From: vincenegri (vince.negri_at_gmail.com)
Date: Tue Nov 15 2005 - 13:19:17 CET
From: vincenegri <vince.negri@gmail.com> Message-ID: <181f.4379d245@www.taskjuggler.org> Date: Tue, 15 Nov 2005 13:19:17 +0100 (CET) Subject: [taskjuggler-devel] Meaning of "duration"?
The behaviour of the "duration" column in the interactive reports seems strange to me, but I'm willing to believe there is an explanation.
With the default working day, (9am to 6pm, one hour lunch) if I create a task with defined effort of 1 day, then the duration column shows "9h". That makes sense, since the elapsed time from start to end of the task is 9 hours.
If I create a 2d effort task (so that it starts at 9am on one day and finishes at 6pm on the next day) then the "duration" column says "11h". So... 8 hours of extra effort result in 2 hours extra duration?
Checking the source code, the duration column output is obtained by getting the task's getCalcDuration(), which is a value in *calendar* days, and then passing it to scaledLoad(). I think that's where the issue creeps in, because scaledLoad expects input in man-days. A task that runs from 9am Monday to 6pm Tuesday lasts (in calendar time) ((24+9)/24) = 1.375 calendar days. If you suddenly pretend that is man-days, then it is equivalent to (1.375 * 8 ) = 11 hours.
I did an experiment where I created a new function unscaledLoad(). This function performs the same "work out the best units to use" as scaledLoad() but based on calendar days, not man-days. I then changed the "duration" output to use unscaledLoad() instead of scaledLoad(). The duration column now shows the calendar duration of the task, which is what I wanted.
But maybe the current implementation is intentional? If so, what is the meaning of "duration" and how would it be used in planning?

========================================================================

* **Problem to work on**
For each statement below, say yes or no to whether the message about the "duration" column agrees with it, and quote the words from the message that decide it. 1. A task with a defined effort of 1 day shows "9h" in the duration column. 2. scaledLoad() expects its input in calendar days. 3. The new function unscaledLoad() works out its units from calendar days.

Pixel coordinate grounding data
========================================================================

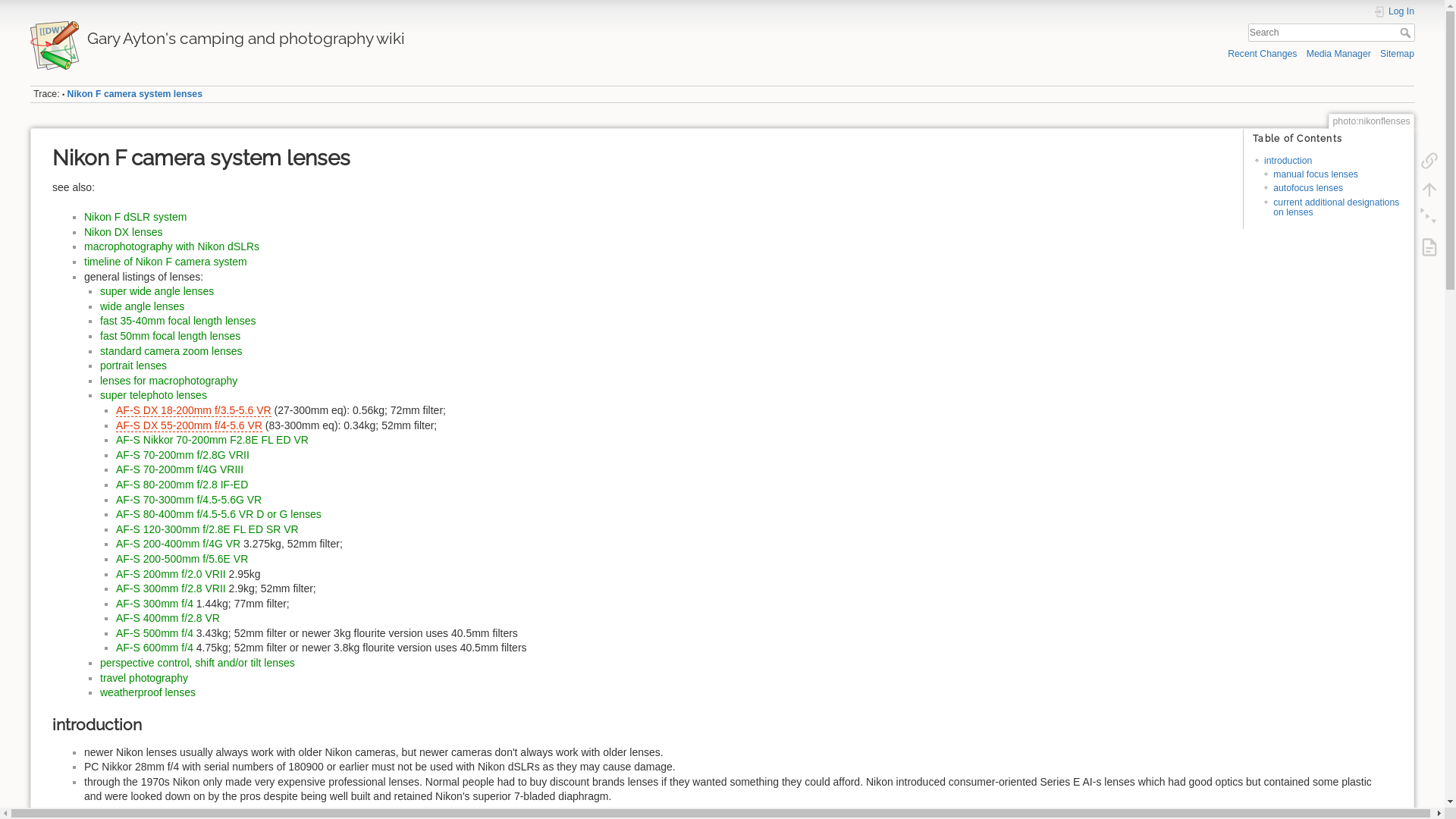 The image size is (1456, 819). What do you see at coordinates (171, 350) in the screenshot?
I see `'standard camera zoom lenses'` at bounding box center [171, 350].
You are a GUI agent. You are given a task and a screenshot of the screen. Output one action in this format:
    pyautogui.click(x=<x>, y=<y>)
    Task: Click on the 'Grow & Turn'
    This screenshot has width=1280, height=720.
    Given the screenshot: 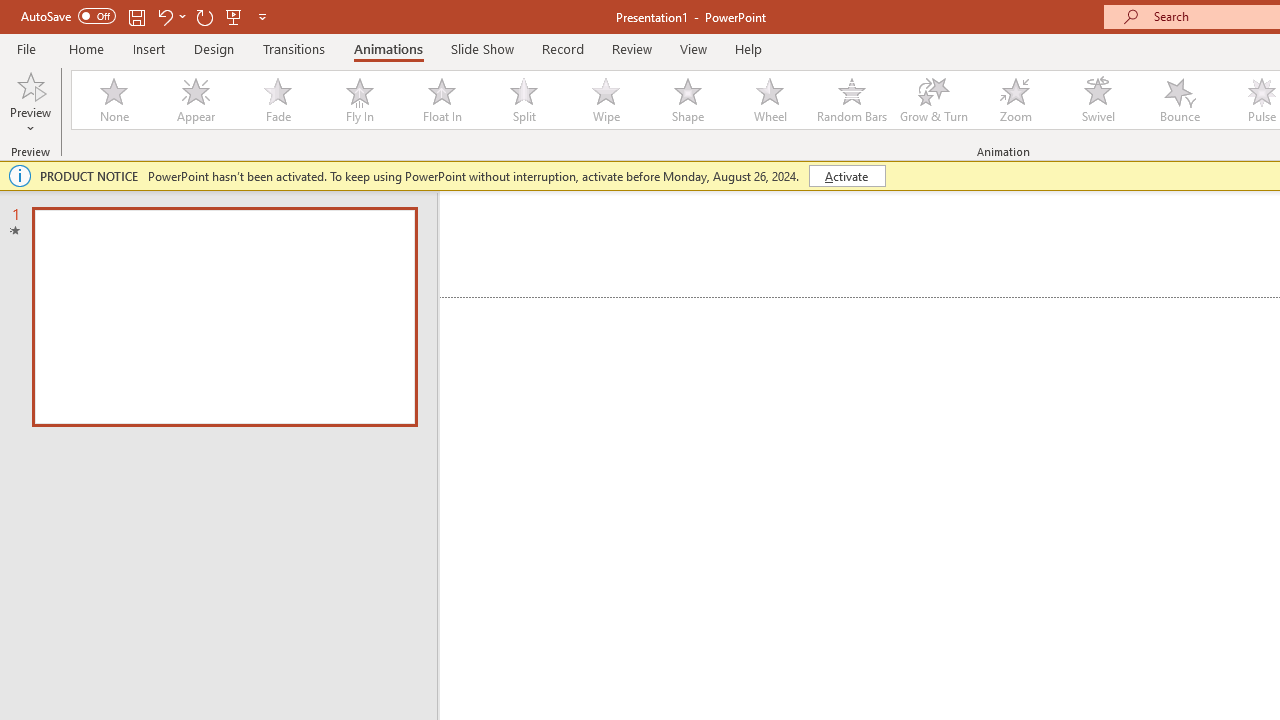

========================================================================

* **Reply to the task**
1. Yes: "the duration column shows "9h""
2. No: "scaledLoad expects input in man-days"
3. Yes: "based on calendar days, not man-days"